La troisième partie de cette thèse engage une réflexion historique sur la transformation des formes de pouvoir au Nunavik au cours du XXe siècle. Pour cela,

il est nécessaire de remonter l’analyse à la période de contact des Inuit avec les commerçants et les missionnaires puisque ce sont les deux premiers acteurs à s’installer de façon permanente dans l’Arctique québécois (chapitre 8). Il s’agira également de se concentrer sur la façon dont les gouvernements du Canada et du Québec ont envisagé à partir des années 1950 la gestion des populations arctiques. Cela permettra de comprendre aussi bien les stratégies inhérentes aux politiques gouvernementales en matière de gestion des populations que la façon dont elles ont

49   été mises en place localement et perçues par les Inuit. L’attention est portée évidemment à chaque fois à la place et au rôle donné aux figures de pouvoir locales. Cette réflexion sur la transformation des relations de pouvoir dans le contexte de développement d’une administration locale sera poursuivie dans le chapitre 9. Il s’agira là de voir comment la mise en place de structures locales de pouvoir par les gouvernements est reçue et traitée par les Inuit.
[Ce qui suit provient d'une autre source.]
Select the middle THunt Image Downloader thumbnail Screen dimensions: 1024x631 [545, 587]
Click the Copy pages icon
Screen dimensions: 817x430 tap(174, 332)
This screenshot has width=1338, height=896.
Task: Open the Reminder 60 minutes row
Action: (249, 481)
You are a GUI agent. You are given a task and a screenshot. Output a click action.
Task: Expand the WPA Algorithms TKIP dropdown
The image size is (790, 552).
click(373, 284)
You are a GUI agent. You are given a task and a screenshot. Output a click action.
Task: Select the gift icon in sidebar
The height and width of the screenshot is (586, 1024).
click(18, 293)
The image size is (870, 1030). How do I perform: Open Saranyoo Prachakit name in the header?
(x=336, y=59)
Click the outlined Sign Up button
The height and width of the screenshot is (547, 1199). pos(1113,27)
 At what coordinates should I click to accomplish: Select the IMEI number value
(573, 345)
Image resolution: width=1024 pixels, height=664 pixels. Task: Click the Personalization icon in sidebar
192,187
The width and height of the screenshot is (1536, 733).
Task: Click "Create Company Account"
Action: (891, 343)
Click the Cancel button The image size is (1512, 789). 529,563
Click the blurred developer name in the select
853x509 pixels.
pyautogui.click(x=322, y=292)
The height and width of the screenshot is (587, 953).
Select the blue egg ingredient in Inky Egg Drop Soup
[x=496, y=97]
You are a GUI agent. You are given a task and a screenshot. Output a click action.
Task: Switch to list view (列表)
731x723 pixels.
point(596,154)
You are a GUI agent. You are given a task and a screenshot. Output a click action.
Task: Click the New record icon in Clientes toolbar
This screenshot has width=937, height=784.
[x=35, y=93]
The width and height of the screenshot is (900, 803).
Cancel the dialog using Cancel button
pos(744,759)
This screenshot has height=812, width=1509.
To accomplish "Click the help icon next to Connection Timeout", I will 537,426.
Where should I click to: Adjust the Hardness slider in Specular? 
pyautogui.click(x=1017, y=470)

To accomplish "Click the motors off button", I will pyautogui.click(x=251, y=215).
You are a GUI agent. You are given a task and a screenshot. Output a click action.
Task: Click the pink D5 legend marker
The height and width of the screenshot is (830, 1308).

Je serai alors en mesure de comprendre de façon plus pointue la nature du pouvoir politique au niveau local (chapitre 10). Ceci se fera notamment par le biais d’une analyse statistique des élus municipaux au Nunavik depuis 1979. Ensuite, un changement d’échelle permettra d’envisager la dimension régionale des rapports de pouvoir au Nunavik, et ainsi révéler les dynamiques de la construction de la figure du leader politique (chapitre 11). Dans un dernier chapitre, les différentes tentatives pour parvenir à l’autonomie politique au Nunavik seront examinées afin de voir quels types de relations de pouvoir ces événements historiques mettent au jour et quelle place est attribuée aux figures de pouvoir (chapitre 12).